USVs trial counter-UAS equipment package in open-water demonstration
Arlington, Virginia-based defence technology company Leonardo DRS has completed its first series of open-water demonstrations of its advanced maritime mission equipment package (MEP) for counter‑unmanned aerial system (C‑UAS) naval fleet protection.
The DRS maritime MEP is a scalable C-UAS system based on DRS’s proven land-based mobile short-range air defense and C-UAS systems.
DRS said this system is designed to be mounted on a range of small uncrewed surface vessels (USVs), thus providing remote ship protection at varying distances.

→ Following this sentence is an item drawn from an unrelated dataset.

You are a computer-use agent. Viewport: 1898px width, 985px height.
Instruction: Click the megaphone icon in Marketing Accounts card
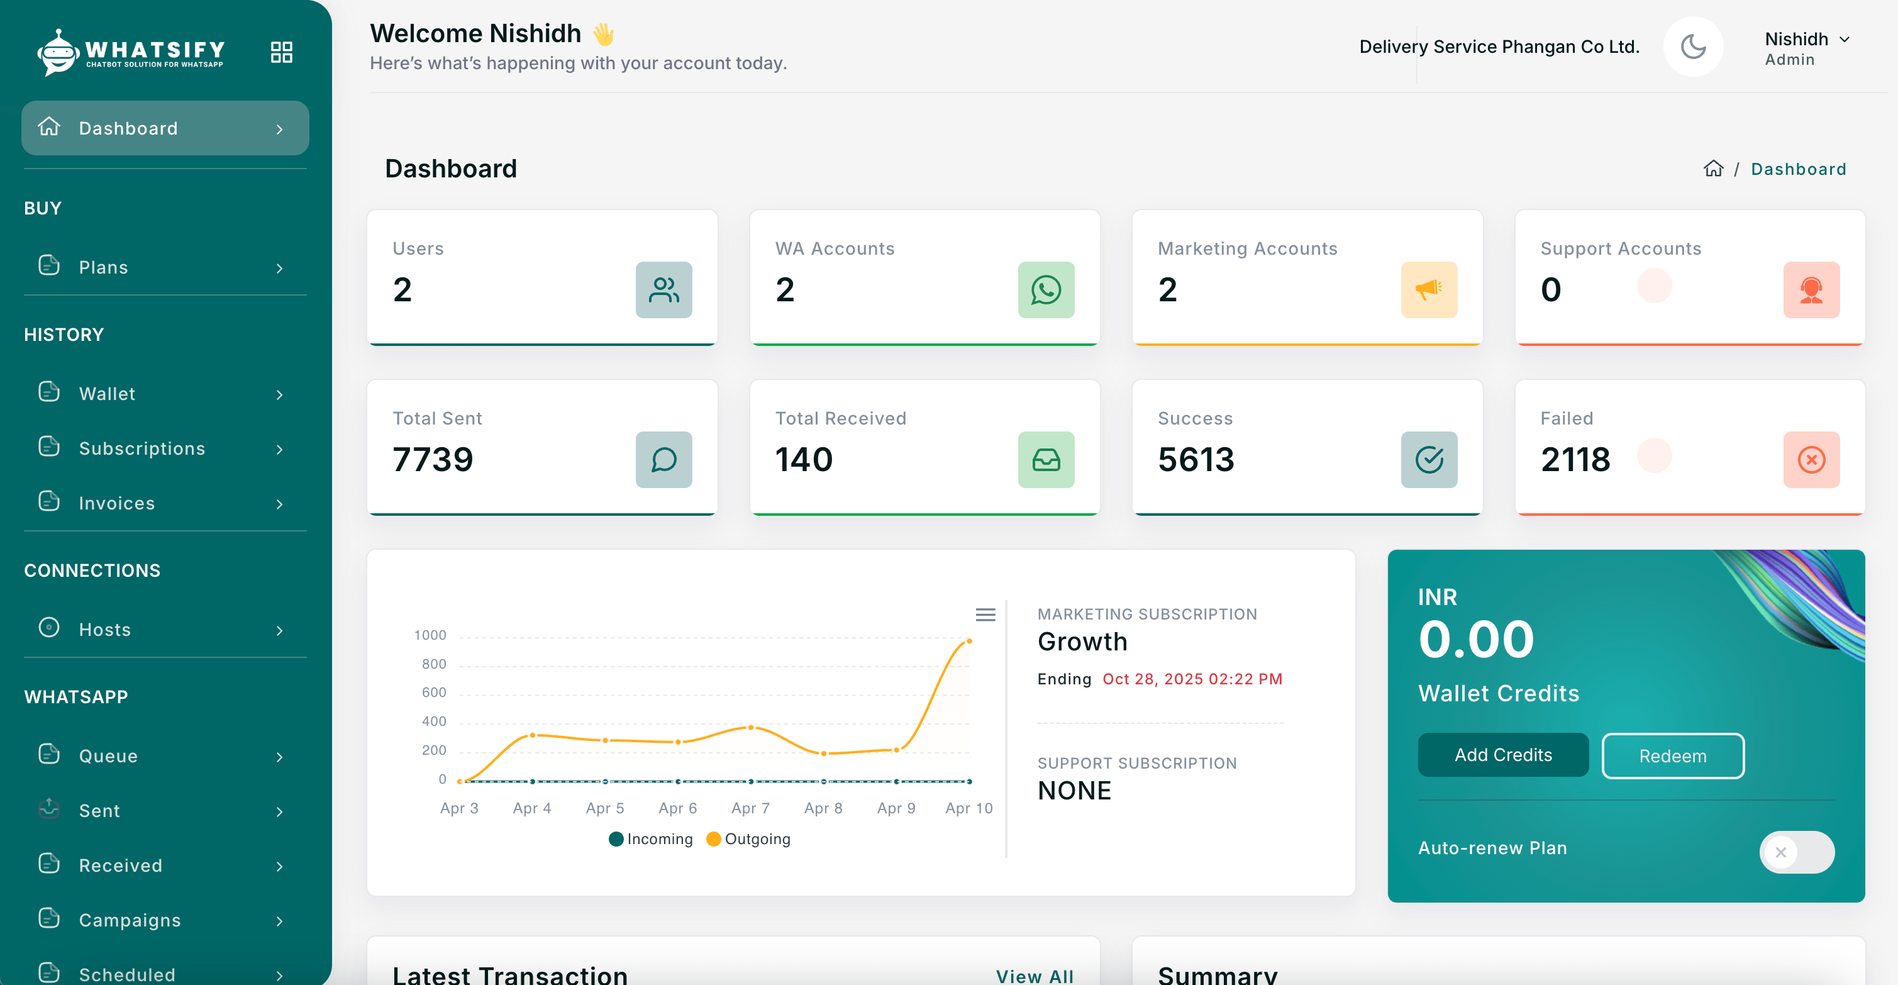click(1428, 290)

The company added that the system could provide a practical solution for the US Navy as it looks to autonomous surface vessels to protect ships from air and surface threats.
The initial demonstrations were conducted under realistic sea conditions and demonstrated the MEP’s core integrated systems performance – the detection, identification and tracking of a UAS threat and counter-surface ship tracking.
The MEP used in the demonstration included a suite of DRS sensors and command-and-control technologies including a passive radio frequency (RF) detection system, an electro-optic/infrared (EO/IR) gimbal with advanced thermal cameras, and a tactical data management system using DRS’s sensor fusion operating system and AI to support fusion and target recognition using RF and optical modalities.
"By leveraging our proven expertise in mobile ground-based counter-UAS and short-range air defence systems, we have rapidly developed and demonstrated a maritime force protection capability that provides sailors with full-spectrum situational awareness and the tools to detect, track, and defeat threats at the tactical edge," said Cari Ossenfort, Senior Vice President and General Manager of the Leonardo DRS Naval Electronics business unit.
The DRS Maritime MEP is designed for mission-flexibility through modularity and platform agnosticism. It is able to integrate advanced active and passive RF, EO/IR sensors, 4G/5G electronic‑warfare systems, and scalable kinetic or non‑kinetic effectors using its open system architecture embedded in the Leonardo DRS operating system.